§ The problem
The records that follow must be reproduced in full, exactly as written.
++++++++++++++++++++
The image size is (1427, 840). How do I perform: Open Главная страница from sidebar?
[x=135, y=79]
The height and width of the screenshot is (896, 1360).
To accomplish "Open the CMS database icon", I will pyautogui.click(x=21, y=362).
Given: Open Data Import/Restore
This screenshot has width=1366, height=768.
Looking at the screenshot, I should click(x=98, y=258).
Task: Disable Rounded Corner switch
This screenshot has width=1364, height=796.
++++++++++++++++++++
§ Solution to this task
The image size is (1427, 840). How do I perform: Open Главная страница from sidebar?
[x=135, y=79]
The height and width of the screenshot is (896, 1360).
To accomplish "Open the CMS database icon", I will pyautogui.click(x=21, y=362).
Given: Open Data Import/Restore
This screenshot has width=1366, height=768.
Looking at the screenshot, I should click(x=98, y=258).
Task: Disable Rounded Corner switch
This screenshot has width=1364, height=796.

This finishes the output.